Deep & Cross Network for Ad Click Predictions/en

Research Paper
Authors	Ruoxi Wang; Bin Fu; Gang Fu; Mingliang Wang
Year	2017
Topic area	Machine Learning
Difficulty	Research
arXiv	1708.05123
PDF	Download PDF

Other languages:

SummarySource

Deep & Cross Network for Ad Click Predictions (DCN) is a 2017 neural network architecture proposed by Ruoxi Wang, Bin Fu, Gang Fu, and Mingliang Wang of Google and Stanford for click-through rate (CTR) prediction. It augments a standard deep neural network with a parallel cross network that explicitly composes feature interactions of bounded degree at each layer, learning all polynomial cross terms up to a user-specified order with a parameter count that grows only linearly in the input dimension.

Overview

CTR prediction underpins billions of dollars of online advertising revenue but operates over feature spaces that are massive, sparse, and overwhelmingly categorical. Linear models scale well and are interpretable but cannot capture the cross-feature signal that drives accuracy; pure deep neural networks (DNNs) can in principle learn arbitrary functions but represent feature crosses only implicitly through stacked nonlinearities, often inefficiently.

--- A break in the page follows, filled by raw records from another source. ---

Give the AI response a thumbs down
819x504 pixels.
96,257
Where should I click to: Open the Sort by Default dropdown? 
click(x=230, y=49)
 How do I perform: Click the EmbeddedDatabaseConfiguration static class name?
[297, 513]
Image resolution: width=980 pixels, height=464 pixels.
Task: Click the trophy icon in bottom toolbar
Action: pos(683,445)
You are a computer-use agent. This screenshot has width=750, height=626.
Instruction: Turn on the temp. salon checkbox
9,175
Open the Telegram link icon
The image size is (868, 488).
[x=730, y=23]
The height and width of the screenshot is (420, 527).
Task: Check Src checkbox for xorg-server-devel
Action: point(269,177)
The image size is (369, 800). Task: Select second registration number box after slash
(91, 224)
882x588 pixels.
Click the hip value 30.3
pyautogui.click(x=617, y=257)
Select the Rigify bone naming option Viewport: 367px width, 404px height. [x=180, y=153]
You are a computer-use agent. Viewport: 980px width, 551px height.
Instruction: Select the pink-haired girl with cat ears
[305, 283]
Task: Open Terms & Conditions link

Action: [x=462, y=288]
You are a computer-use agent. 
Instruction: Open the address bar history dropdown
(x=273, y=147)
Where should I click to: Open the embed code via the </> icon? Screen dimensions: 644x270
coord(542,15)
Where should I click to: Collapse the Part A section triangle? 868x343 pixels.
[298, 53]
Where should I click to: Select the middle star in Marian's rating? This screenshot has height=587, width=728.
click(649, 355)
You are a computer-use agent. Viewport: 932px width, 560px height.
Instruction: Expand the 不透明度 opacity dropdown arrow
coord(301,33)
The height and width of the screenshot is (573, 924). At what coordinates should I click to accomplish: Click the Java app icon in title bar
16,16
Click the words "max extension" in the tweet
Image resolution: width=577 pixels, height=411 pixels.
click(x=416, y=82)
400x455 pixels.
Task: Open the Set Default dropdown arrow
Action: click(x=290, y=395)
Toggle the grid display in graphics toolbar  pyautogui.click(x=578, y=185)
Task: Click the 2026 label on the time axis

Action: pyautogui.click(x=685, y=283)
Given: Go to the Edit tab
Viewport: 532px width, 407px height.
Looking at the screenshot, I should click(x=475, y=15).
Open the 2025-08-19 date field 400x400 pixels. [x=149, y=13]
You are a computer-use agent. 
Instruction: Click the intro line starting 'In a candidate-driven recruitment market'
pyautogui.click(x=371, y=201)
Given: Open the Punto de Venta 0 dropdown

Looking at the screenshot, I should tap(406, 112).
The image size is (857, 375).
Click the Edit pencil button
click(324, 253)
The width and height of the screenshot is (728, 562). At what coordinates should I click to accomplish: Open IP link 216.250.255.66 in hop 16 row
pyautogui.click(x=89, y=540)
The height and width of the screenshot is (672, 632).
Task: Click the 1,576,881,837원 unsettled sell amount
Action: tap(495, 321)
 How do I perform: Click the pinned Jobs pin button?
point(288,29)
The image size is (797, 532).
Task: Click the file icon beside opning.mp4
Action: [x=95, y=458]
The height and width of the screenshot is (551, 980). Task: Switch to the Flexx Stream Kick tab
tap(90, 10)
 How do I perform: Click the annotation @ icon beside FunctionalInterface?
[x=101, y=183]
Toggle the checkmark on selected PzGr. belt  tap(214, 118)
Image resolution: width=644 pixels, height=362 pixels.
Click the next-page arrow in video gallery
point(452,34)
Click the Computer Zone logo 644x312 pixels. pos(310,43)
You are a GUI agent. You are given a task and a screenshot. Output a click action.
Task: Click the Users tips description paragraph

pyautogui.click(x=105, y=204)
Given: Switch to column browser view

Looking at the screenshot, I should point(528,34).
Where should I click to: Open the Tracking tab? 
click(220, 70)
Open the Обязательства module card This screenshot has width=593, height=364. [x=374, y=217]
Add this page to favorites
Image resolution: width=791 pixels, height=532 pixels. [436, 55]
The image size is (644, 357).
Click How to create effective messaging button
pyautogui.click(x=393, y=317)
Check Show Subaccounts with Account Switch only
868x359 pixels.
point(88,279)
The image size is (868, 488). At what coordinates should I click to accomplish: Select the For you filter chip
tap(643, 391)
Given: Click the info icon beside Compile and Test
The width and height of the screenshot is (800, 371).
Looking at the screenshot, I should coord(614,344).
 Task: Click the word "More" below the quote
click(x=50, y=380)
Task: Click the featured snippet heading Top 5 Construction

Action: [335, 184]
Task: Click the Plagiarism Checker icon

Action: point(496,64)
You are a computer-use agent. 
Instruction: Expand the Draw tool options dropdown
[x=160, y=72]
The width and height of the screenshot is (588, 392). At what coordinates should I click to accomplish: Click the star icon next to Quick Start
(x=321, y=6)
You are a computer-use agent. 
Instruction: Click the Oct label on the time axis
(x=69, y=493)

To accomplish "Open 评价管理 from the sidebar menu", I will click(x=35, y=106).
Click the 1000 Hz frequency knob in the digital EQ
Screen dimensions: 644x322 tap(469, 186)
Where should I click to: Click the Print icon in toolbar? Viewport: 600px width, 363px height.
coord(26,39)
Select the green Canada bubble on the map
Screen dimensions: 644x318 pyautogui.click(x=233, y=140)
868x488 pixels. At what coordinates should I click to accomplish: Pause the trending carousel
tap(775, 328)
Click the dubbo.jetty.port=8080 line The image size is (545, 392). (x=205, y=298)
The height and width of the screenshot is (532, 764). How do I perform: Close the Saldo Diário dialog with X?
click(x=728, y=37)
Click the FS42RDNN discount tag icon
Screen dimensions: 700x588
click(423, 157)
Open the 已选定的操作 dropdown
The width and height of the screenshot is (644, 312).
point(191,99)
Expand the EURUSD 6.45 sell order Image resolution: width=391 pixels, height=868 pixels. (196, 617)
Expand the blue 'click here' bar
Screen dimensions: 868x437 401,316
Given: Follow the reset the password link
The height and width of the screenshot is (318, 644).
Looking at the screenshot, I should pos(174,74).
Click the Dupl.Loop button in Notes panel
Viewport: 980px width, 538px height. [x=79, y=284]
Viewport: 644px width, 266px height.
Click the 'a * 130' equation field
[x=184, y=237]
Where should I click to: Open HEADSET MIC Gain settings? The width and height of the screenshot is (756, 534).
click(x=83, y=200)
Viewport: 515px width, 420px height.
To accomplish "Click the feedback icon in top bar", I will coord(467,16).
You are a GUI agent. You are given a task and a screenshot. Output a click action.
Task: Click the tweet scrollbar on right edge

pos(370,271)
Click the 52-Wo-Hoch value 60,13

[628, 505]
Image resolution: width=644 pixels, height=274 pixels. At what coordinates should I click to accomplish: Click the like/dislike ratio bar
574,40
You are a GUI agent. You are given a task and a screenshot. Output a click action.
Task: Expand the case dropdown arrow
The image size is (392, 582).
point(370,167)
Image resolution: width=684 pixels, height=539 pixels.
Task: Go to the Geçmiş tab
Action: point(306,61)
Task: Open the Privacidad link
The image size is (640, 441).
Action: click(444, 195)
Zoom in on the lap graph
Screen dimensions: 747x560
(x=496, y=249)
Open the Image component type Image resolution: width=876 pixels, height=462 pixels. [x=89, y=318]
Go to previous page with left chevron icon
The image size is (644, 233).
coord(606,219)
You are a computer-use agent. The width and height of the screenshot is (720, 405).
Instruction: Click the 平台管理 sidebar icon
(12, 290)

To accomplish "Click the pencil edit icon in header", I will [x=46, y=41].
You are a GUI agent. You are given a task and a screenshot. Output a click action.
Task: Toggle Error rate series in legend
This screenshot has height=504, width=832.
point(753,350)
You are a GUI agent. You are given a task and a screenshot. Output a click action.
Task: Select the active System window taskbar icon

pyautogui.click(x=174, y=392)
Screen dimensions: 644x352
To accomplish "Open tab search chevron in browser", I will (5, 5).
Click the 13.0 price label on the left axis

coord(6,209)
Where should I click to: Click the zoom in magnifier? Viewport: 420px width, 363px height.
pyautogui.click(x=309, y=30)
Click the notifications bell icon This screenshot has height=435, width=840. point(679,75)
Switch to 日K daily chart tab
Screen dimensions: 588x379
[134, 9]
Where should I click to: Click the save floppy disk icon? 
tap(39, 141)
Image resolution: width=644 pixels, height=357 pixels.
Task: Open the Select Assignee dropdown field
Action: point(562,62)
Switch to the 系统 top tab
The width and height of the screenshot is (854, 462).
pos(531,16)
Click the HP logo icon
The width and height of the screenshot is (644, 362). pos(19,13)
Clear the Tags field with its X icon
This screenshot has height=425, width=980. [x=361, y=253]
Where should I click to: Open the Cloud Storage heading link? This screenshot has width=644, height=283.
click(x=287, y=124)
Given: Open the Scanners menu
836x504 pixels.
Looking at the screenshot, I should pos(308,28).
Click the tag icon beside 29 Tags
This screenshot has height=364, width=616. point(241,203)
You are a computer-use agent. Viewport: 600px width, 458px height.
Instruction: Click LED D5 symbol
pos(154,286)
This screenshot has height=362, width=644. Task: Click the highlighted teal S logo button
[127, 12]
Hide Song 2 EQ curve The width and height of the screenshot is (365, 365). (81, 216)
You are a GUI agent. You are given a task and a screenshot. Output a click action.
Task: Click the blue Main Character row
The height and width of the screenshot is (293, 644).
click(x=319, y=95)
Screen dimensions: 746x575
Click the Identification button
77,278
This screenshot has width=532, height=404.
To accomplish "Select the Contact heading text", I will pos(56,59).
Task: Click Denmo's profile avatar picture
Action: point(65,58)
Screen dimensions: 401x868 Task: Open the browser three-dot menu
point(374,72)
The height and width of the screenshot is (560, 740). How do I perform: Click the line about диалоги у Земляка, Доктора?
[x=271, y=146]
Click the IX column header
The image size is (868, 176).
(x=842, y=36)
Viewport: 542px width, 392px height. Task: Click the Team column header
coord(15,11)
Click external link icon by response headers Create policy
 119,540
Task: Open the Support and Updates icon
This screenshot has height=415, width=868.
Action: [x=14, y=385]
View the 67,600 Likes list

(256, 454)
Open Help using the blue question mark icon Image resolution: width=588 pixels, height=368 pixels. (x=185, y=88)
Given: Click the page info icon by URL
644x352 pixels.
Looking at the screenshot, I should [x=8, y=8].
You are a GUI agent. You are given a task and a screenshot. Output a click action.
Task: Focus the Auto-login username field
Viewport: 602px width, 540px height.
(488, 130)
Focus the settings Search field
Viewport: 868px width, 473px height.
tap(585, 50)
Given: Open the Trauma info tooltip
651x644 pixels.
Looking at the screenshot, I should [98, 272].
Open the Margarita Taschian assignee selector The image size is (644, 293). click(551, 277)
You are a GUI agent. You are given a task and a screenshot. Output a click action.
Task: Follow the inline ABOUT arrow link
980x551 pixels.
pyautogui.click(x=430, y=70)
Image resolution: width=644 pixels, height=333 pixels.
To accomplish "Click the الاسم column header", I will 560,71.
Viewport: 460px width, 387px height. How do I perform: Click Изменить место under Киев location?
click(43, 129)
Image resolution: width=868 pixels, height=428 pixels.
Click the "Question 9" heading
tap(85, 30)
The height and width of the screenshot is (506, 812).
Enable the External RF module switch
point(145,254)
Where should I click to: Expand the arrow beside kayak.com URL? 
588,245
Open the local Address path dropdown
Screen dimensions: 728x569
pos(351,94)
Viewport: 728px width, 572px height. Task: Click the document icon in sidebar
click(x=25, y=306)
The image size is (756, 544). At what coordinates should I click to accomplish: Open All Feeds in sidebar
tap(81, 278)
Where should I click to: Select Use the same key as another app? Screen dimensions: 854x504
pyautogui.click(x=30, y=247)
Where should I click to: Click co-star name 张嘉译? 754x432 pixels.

DCN sits between these two regimes. After embedding sparse categorical inputs into low-dimensional dense vectors and stacking them with normalized continuous features, the model splits into two parallel branches: a cross network that applies an explicit, residual-style feature-crossing operation at every layer, and a standard deep network of fully connected ReLU layers. Their outputs are concatenated and passed through a logistic head trained with log loss. The cross network adds only $O(d \cdot L_c)$ parameters on top of the DNN, where $$ d $$ is the embedded input dimension and $$ L_c $$ is the number of cross layers, yet captures all cross terms up to degree $$ L_c + 1 $$ .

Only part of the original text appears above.